Pacific Northwest winters leave you no doubt as to the need for a solstice, a festival of light. The days are disturbingly short here for an Arizona native, sun mostly gone at 4:30 pm this time of year. Still a month to go before it turns around, before the days begin to lengthen. I suppose it is a matter of perspective. I remember a friend’s mother who came down from Alaska for the winter, for the sunshine, the grandchildren, and the longer days. Her desire to migrate south for the winter to balmy bright Oregon made me laugh.
Mostly when I look out the window here in November, I see grey, and more grey, and soppy trees, a few leaves clinging to branches in orange or red, but now mostly brown. I force myself outside; I don’t like getting wet. I own rain pants. Incandescent lights flood all the houses. Most of my psychologically minded friends have a “full spectrum” desk lamp, to mimic the sunrise we can’t see, and to tell us to get the heck out of bed. Everyone is on high doses of Vitamin D. You can hire people to put up thousands of outdoor Christmas lights on your overbig suburban home.
I remember the frost on the continuously green lawns in Arizona, our weak version of snow. You could erase the frost by walking on it, trodding around in ridiculously warm boots to make a traceable path. You could even slide a few steps, or try to scrape it together to make a feeble ball. How I wished for snow! ..thinking of the one picture, some cacti with white coating, taken when I was very small, evidence that snow actually fell just a bit on one Christmas day. Maybe this year! Inevitably though, there was no snow, only the sun sparkling off the frost until it got too warm.
There was light, though, and plenty of it, and playing outside as much as you wanted, even in December. And a strange plastic white Christmas tree, with gold and red decorations, and there were lights on the tree, too, lights that drove my father crazy because those lights needed to work, EVERY SINGLE ONE, or none of them would. I remember the obsessive compulsive search for the offending burnt out bulb, and the victory when it was discovered and ruthlessly replaced, and I think my father had a scotch to reward himself when the tree finally lit up.
Portland is vastly different from Arizona in this respect: no one would have a fake tree, or very few people. Pine trees grow like weeds, sometimes in backyards. Christmas trees have to be dried in garages before they’re brought in, and once installed, watered relentlessly in their stands. Moss can take over the grass lawns, water pours from the skies, down the streets, off the roofs. We’re so wet we don’t carry umbrellas; maybe it’s another layer between our eyes and the hidden light of the sun, and we can’t afford more shade. A few days of sun, of unobscured natural light, is all we can hope for in late November and December.
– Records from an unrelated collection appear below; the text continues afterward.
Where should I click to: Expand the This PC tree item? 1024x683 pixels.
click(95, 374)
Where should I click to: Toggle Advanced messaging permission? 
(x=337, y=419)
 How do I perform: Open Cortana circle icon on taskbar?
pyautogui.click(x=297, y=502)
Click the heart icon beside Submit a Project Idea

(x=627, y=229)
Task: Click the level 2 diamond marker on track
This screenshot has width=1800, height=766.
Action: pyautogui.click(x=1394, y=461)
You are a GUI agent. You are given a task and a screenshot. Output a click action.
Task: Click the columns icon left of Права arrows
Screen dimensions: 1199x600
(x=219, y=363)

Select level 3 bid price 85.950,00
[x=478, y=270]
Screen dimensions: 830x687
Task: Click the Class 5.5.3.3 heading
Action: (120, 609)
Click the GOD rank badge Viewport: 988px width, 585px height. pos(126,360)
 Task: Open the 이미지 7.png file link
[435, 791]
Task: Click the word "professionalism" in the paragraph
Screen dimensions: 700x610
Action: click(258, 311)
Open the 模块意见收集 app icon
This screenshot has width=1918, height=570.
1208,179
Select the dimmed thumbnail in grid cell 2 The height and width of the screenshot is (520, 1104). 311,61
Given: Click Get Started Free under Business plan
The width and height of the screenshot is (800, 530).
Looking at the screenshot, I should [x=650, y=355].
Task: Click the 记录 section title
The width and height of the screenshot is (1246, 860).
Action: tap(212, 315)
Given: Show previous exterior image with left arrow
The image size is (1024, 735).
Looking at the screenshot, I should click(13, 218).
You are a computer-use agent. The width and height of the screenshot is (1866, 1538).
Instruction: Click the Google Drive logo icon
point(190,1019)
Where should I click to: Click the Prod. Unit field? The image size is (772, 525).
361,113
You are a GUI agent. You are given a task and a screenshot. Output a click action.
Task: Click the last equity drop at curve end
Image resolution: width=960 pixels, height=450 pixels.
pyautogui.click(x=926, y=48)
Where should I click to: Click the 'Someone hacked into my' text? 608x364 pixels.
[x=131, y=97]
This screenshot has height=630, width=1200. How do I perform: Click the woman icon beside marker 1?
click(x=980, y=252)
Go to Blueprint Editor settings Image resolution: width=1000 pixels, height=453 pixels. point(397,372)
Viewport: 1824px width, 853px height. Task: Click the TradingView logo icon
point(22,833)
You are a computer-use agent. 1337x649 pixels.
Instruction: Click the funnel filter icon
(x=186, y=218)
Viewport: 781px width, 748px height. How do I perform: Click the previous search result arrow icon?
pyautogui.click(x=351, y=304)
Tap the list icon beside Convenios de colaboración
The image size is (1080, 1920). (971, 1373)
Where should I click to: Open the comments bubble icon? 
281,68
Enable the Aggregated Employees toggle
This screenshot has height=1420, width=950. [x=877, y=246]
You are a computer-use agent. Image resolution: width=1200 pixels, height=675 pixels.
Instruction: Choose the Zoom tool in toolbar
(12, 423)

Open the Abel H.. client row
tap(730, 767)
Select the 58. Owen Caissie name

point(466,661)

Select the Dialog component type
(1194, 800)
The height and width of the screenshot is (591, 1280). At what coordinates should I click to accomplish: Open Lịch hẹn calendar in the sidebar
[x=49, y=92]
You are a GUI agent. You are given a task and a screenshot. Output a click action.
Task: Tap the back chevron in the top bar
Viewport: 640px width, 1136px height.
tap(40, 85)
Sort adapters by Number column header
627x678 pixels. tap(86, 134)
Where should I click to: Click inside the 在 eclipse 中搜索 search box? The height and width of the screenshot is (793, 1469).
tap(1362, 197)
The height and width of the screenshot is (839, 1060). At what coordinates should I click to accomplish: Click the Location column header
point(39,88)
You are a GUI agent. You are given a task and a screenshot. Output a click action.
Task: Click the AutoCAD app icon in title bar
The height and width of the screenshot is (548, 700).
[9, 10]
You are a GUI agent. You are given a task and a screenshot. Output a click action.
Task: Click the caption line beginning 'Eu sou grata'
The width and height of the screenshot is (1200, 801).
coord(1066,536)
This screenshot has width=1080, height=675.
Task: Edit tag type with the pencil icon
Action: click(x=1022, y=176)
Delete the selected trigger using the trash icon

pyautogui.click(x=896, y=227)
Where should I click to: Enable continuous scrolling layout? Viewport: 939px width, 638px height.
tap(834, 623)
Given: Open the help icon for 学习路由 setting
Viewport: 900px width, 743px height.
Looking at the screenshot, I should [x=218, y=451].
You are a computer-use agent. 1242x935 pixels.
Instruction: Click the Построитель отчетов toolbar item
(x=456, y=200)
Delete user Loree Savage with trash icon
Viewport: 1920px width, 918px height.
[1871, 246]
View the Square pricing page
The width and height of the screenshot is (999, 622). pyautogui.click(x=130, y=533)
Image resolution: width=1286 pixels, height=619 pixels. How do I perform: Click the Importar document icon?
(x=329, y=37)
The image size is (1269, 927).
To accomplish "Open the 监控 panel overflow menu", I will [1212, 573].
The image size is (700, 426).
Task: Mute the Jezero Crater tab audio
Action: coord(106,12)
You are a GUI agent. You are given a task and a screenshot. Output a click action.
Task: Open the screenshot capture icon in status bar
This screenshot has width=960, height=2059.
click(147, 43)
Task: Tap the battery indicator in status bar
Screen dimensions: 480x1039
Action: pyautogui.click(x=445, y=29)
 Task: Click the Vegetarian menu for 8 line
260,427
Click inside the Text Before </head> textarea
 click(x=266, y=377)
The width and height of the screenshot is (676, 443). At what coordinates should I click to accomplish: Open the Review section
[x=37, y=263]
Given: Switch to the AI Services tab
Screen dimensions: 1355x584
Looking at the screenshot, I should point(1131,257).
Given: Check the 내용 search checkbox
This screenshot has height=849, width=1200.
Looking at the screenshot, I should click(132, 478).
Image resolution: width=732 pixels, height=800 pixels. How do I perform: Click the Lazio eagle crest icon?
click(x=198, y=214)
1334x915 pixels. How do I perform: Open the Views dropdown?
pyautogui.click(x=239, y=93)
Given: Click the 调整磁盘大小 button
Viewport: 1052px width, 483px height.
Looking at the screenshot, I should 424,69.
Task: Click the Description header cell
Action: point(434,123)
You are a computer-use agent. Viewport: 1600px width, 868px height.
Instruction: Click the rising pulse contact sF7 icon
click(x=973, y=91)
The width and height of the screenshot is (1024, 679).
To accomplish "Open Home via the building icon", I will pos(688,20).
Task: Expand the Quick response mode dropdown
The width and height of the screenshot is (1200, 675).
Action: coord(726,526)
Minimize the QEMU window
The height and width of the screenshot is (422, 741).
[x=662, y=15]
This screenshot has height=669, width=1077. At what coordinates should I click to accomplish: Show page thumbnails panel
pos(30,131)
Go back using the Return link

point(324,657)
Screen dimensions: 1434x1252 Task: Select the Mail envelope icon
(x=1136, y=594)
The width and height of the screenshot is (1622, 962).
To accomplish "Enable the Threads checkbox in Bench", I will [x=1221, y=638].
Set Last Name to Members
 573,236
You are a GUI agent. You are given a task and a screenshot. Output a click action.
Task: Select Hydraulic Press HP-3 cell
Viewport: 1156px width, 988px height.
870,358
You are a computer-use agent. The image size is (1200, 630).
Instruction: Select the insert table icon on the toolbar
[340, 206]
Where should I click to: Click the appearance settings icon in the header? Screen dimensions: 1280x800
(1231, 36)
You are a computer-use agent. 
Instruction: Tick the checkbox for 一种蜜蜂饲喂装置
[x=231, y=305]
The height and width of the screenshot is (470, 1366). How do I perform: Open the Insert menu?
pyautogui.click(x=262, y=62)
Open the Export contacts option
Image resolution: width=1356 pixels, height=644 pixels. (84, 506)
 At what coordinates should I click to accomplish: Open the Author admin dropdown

I sit here and contemplate a walk outside, with my full spectrum lamp beside me, the kitchen lights reflected in the window, the surrounding rooms black in contrast. It’s not even 2pm. I’ll put on my raincoat, and maybe my rain pants, pull up my hood, and take myself outside. I’ll unplug the orange lights from Halloween and look in the garage for the twinkly red ones.
Light is both a wave and a particle, I’m sure you’ll remember. I’ve had my share of both, lived in unremitting waves of light, in a place where light could power all the houses and the cars, where light transformed to heat could burn the back of your thighs on vinyl car seats, where sometimes you’d wish for night to come and cool you off, so that you could finally open a window. I’ve also lived very particular light, so precise and time limited that a glimpse of it would provide hope for the coming week even if you only saw the sun for four minutes on Monday at 9:47 am.
Given I’m in very particular light right now, I’ll try to imagine the blue sky of the desert, and look forward to the Winter Solstice and the tilt back towards the sun.